AD: Do you have any upcoming projects, residencies, exhibitions, or other news you’d like to share?

TE: I just got back in the studio and I’m very excited to start developing the final performance of this project, that will premier at Pioneer Works in the beginning of the summer. I’ve never worked with text in one of the performances, so this will be the first time that the movers will speak the short stories that I write. My previous studio was an abandoned pool four stories below Times Square; I was thinking a lot about water over the last two years because the space I was working in was previously all water, while also dealing with a lot of flooding, mold, and other problems you have when things are wet, and I ended up taking that as a formal theme for the next piece.
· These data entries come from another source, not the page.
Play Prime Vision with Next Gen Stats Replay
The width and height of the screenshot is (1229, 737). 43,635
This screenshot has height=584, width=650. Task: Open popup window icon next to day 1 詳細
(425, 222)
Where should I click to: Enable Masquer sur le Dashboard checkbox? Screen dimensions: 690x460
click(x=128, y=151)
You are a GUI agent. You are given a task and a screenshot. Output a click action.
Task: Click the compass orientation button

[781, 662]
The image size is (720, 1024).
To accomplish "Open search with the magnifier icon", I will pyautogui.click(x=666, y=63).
I’m also starting a multidisciplinary educational project with poet Pamela Hart at Katonah Museum in which we’ll create poetry and choreography with kids from Yonkers in response to the exhibitions.    

 

Tamar Ettun is a sculptor and a performance artist based in Brooklyn, New York. She has had exhibitions and performances at The UNLV Marjorie Barrick Museum of Art, Art Omi Sculpture Garden, The Watermill Center, e-flux, Sculpture Center, Knockdown Center, Madison Square Park, Bryant Park, Socrates Sculpture Park, Indianapolis Museum of Art, The Jewish Museum, Uppsala Art Museum, Fridman Gallery, Braverman Gallery, PERFORMA 09, 11 and 13, among others.
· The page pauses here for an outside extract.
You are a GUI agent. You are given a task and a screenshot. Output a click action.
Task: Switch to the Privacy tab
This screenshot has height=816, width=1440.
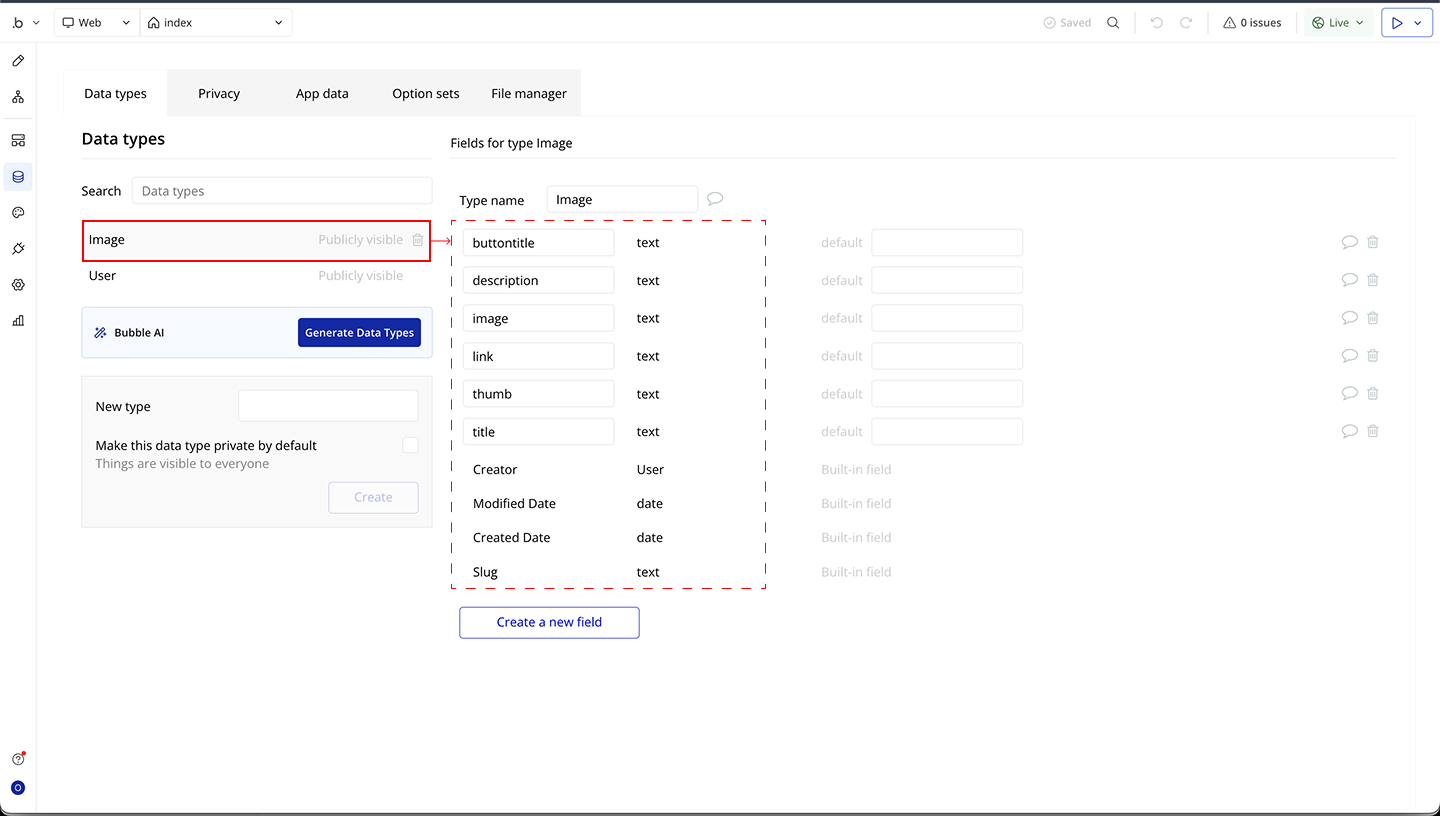click(x=219, y=94)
She has received awards and fellowships from The Pollock Krasner Foundation, Franklin Furnace, MacDowell Fellowship, Marble House Project, RECESS, The Lower Manhattan Cultural Council, Art Production Fund and Iaspis. Ettun founded The Moving Company, an artist's collective creating performances in public spaces and a social engagement project with Brooklyn teens hosted by The Brooklyn Museum. Ettun received her MFA from Yale University in 2010 where she was awarded the Alice English Kimball Fellowship. She studied at Cooper Union in 2007, while earning her BFA from Bezalel Academy, Jerusalem. She teaches at Columbia University School of the Arts, Lehman College, and The New School Parsons School of Design. ORANGE, the final performance of the tetralogy will premiere at Pioneer Works in 2019.

 

Andreana Donahue a multimedia installation artist, writer, and artist advocate. She has organized and exhibited in group and solo exhibitions in Alaska, Chicago, Iceland, Los Angeles, Miami, New York, and Nevada. Her project-based practice spans diverse media and concepts, yet reflects an ongoing relationship with the transformation of found materials through labor-intensive, analog processes; recent work reflects a deep engagement with abstraction, the history of quilting, and a re-imagining of its utilitarian traditions. Artist residencies include The Icelandic Textile Center, SIM in Reykjavik, The Weaving Mill in Chicago, Wagon Station Encampment at A-Z West, 100 West Corsicana in Texas, and the Vermont Studio Center. Donahue is the recipient of an Arts Writers Grant (2018) from The Andy Warhol Foundation/Creative Capital, Nevada Arts Council Fellowship (2018), among other grants and awards. In addition to her studio practice, Donahue co-founded the interdisciplinary endeavor Disparate Minds with collaborator Tim Ortiz; their ongoing advocacy efforts include curatorial projects, exhibition reviews, essays, interviews, and lectures dedicated to discussing the work and creative processes of marginalized contemporary artists with disabilities.